Tetapi karena mereka tidak memiliki kemampuan untuk menciptakan ataupun
mengolah nilai, maka mereka akan merasa memperoleh kebebasan ketika mengambil
nilai-nilai yang bertentangan dengan yang mereka kenal. Misalnya, perempuan
yang sangat patuh pada adat dan agama bisa jadi berubah menjadi wanita modern
dengan nilai-nilai Barat. Baginya, itu merupakan suatu kebebasan, padahal ia
hanya pindah penjara. Atau karena terbiasa dengan dominasi laki-laki di
keluarga dan lingkungannya, ketika dewasa seorang perempuan tidak mau menikah
dengan alasan tidak mau tunduk pada laki-laki. Padahal, bila saja ia menyadari,
dengan hubungan yang matang, laki-laki dan perempuan bisa saling membangun dan
mengasihi dalam menciptakan hidup yang lebih baik.
Post-feminisme,
dimana laki-laki dan perempuan bisa menyadari dan mengatur sendiri perannya
dengan nilai-nilai yang mereka ciptakan sendiri, atau dengan sekedar mengolah
dengan baik filosofi dari nilai-nilai yang sudah ada, harus melibatkan berbagai
pihak. Budaya maupun agama tidak boleh mengekang perempuan untuk mandiri secara
nilai. Perempuan harus belajar untuk menentukan pilihan dan bertanggung jawab
atas pilihannya tersebut. Perempuan harus mengenal konsekuensi dan resiko,
bukan hanya hasil akhir. Apabila perempuan bisa mencapai keadaan seperti itu,
tentu hal-hal yang meresahkan bagi mereka seperti kekerasan, pelecehan dan
penindasan bukan lagi hal yang sulit diatasi. Tentu kolom konsultasi psikologi
tidak akan dipenuhi pertanyaan-pertanyaan menggemaskan seperti yang sering kita
jumpai; tentang bagaimana mengatasi suami yang cuek atau kasar, mengatasi
mertua, atau pihak ketiga.
LSM
yang menangani masalah perempuan ataupun para feminis hendaknya tidak hanya
berpikir tentang bagaimana cara mengalahkan laki-laki, tapi bangun dulu secara
perlahan-lahan kepercayaan seorang perempuan akan kekuatan yang dimiliki
jiwanya. Apabila selama beribu-ribu tahun perempuan bisa bertahan dalam
ketidakadilan, mengapa kita tidak bisa melangkah pada keadaan yang lebih baik?

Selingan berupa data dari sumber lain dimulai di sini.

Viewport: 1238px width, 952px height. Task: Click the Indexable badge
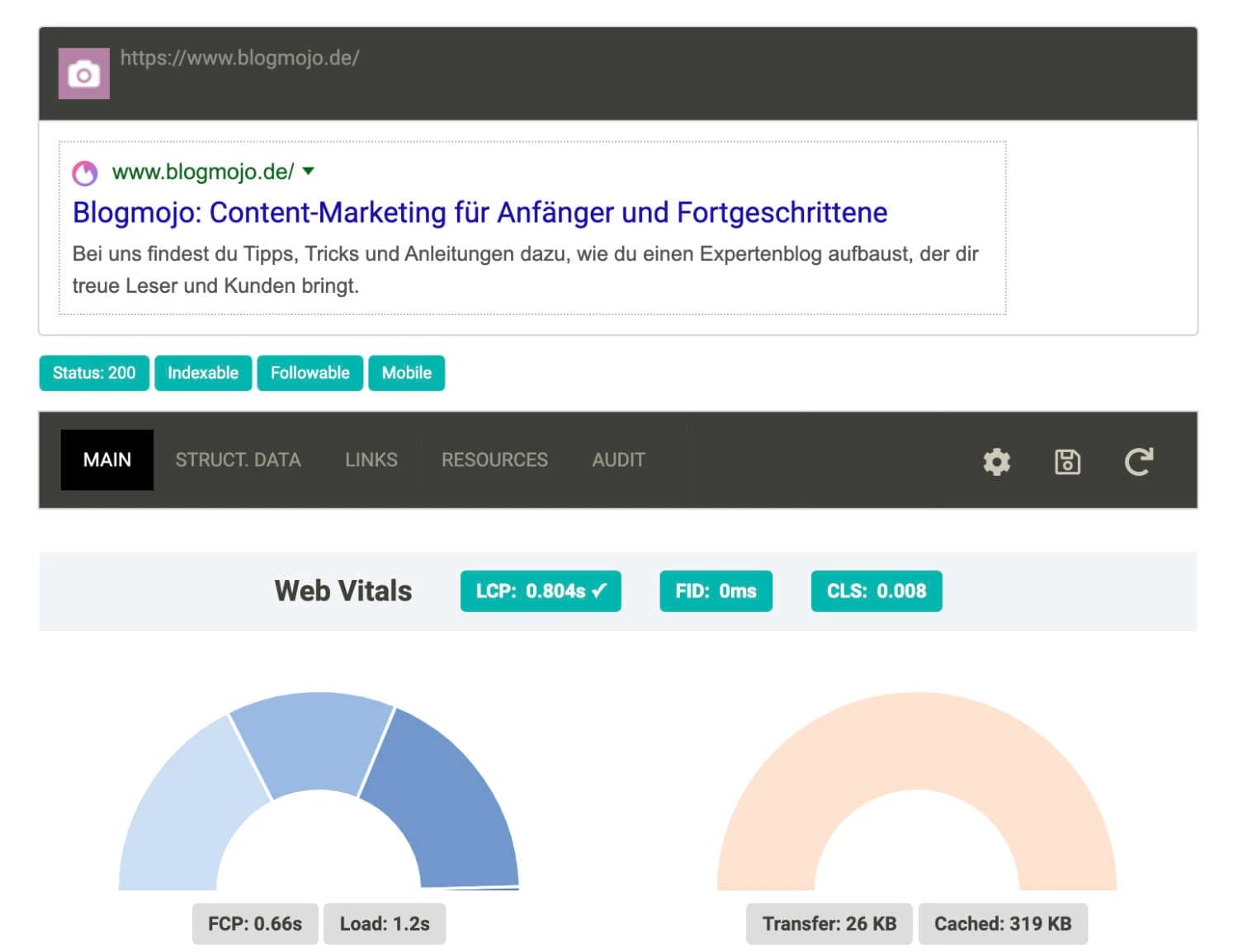tap(203, 373)
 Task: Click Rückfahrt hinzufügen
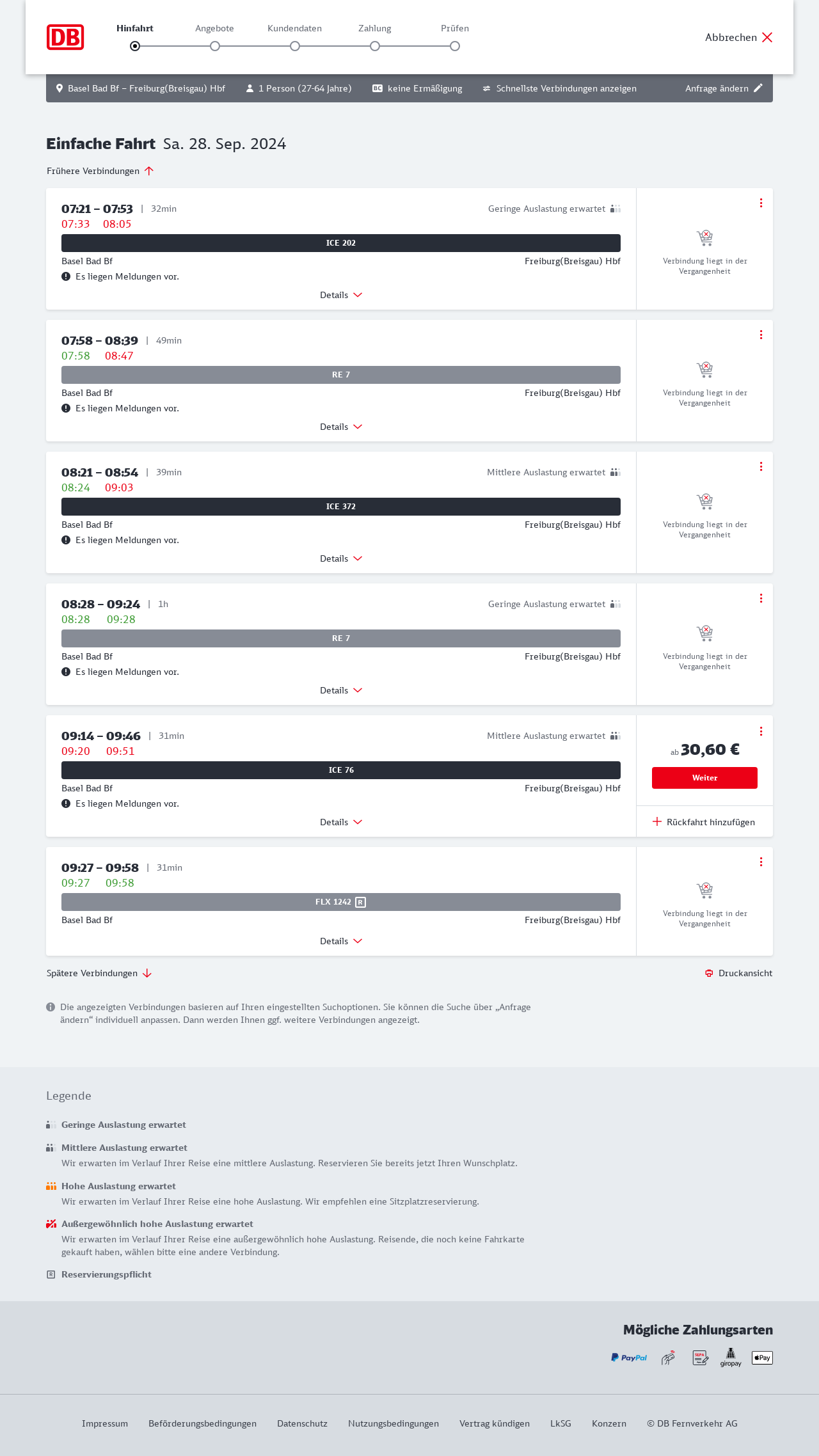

Perempuan Indonesia masih memiliki kecenderungan terbuai di dalam “nomor dua”,
sehingga kekuatan yang selalu digunakan dalam menghadapi masalah kemudian malah
berakhir dengan keluhan-keluhan, yang kemudian diturunkan pada anak cucu. Dan
akhirnya menimbulkan dendam. Hal ini terus berputar membentuk suatu lingkaran.
Alangkah baiknya bila kekuatan yang dimiliki perempuan digunakan untuk berusaha
keluar dari lingkaran itu. Tidak ada ruginya berpikir lebih jauh untuk jangka
panjang.
Teman
dekat saya, seorang laki-laki, berpendapat bahwa selama ini sejarah telah
membuktikan bahwa laki-laki bisa “menang” dan mendapatkan hegemoni atas
perempuan dalam kehidupan sosial adalah karena kemampuan public relations-nya.
Mereka mampu “menjual” nilai tentang “perempuan idaman”, di antaranya yang
masih utuh dengan selaput dara, dan mengabdikan diri sepenuhnya untuk suaminya.
Saya pikir hal ini merupakan base yang baik untuk mencari jalan keluar bagi
ketidakadilan yang sering dirasakan perempuan; apabila para perempuan bisa
mandiri dalam berpikir, tentu tidak akan sulit untuk menghapuskan nilai-nilai
patriarki yang sewenang-wenang.
Misalnya,
mengingat bahwa hidup yang lengkap menurut saya harus mencakup sisi fisik,
mental, emosional dan spiritual, maka perempuan juga harus berusaha untuk
mengembangkan keempat dimensi tersebut. Kecenderungan yang terjadi pada perempuan,
yang mungkin juga disebabkan oleh kelihaian laki-laki dalam menjual nilai,
adalah pengembangan yang berpusat hanya pada sisi fisik dan emosional.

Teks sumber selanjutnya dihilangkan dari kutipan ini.